Ah qu’il semble loin le temps béni des colonies d’apprentis humoristes qui testaient leurs saillies drolatiques à même le pavé, interpellant ça et là l’individu à la couleur de peau un peu trop foncée, à la kipa un peu trop visible, à la démarche un peu trop efféminée. Un droit fondamental à la vindicte goguenarde que quelques esprits mal éclairés auraient tantôt fait disparaître au nom de celui des Lumières.
Dès lors, la scène resta le seul endroit où il eut été possible de s’exprimer librement, sans contrainte et sans crainte. La scène, c’est précisément le terrain de jeu où quelques humoristes, garants de la lutte contre la tyrannie bienpensante, s’acharnent à dire tout haut ce que beaucoup n’osaient même plus penser tout bas.
« Les arabes sont des terroristes », « Les roumains sont tous des voleurs », « les juifs contrôlent le monde » sont les thèmes récurrents qui réjouissent un public venu en masse acclamer le génie de la provocation, l’éloquence du politiquement incorrect. Leur muse est la xénophobie. Leur xénophobie amuse.

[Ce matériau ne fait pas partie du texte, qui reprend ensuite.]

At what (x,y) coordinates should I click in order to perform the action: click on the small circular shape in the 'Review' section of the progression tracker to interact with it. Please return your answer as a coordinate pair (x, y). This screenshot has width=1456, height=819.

Peut-être peut-on simplement reprocher à ces artistes audacieux d’être quelque peu frileux à l’idée de franchir l’ultime limite. Car l’expression scénique, dans sa quête de liberté totale, doit-elle se limiter au seul usage d’une prose débridée ? Pourquoi ne pas imaginer des scènes de violences physiques et contraintes qui feraient hurler d’effroi les dépositaires de l’ordre moral, et de joie ses pourfendeurs ?

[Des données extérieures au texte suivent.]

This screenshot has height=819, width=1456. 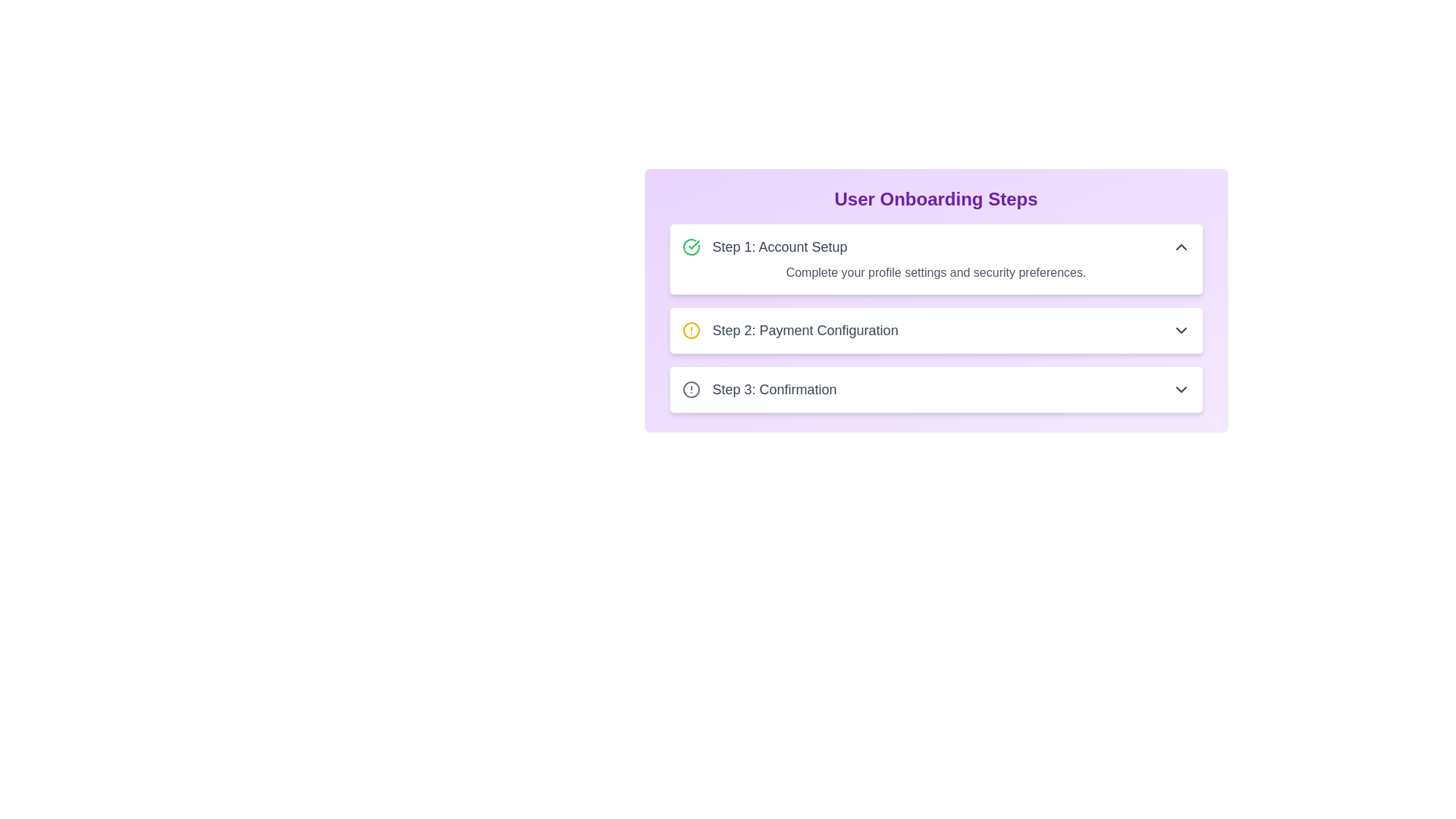 What do you see at coordinates (789, 329) in the screenshot?
I see `the 'Payment Configuration' step in the onboarding process, which is the second item in the vertical list located centrally on a purple background` at bounding box center [789, 329].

Peut-être est-ce là le prochain défi du spécialiste en dérapages parfaitement contrôlés, aujourd’hui au cœur de l’actualité et des centres d’intérêts du ministre de l’Intérieur : Dieudonné M’bala M’bala. Plusieurs fois condamné par la justice pour, entre autres, « diffamation publique à caractère racial », certains vont jusqu’à se demander s’il est encore légitime de le présenter comme un humoriste. À en croire la vigueur avec laquelle il défend la liberté d’expression en même temps que les régimes politiques les plus répressifs en la matière à travers le monde, force est de constater l’évidence : il fait rire.
Mais de plus en plus à ses dépens. Car en coulisses, les déclarations se font obscènes. Plus de doute possible sur ses réelles convictions. Précisément parce que le prétendu humoriste n’est pas n’importe qui, on ne peut plus rire du tout.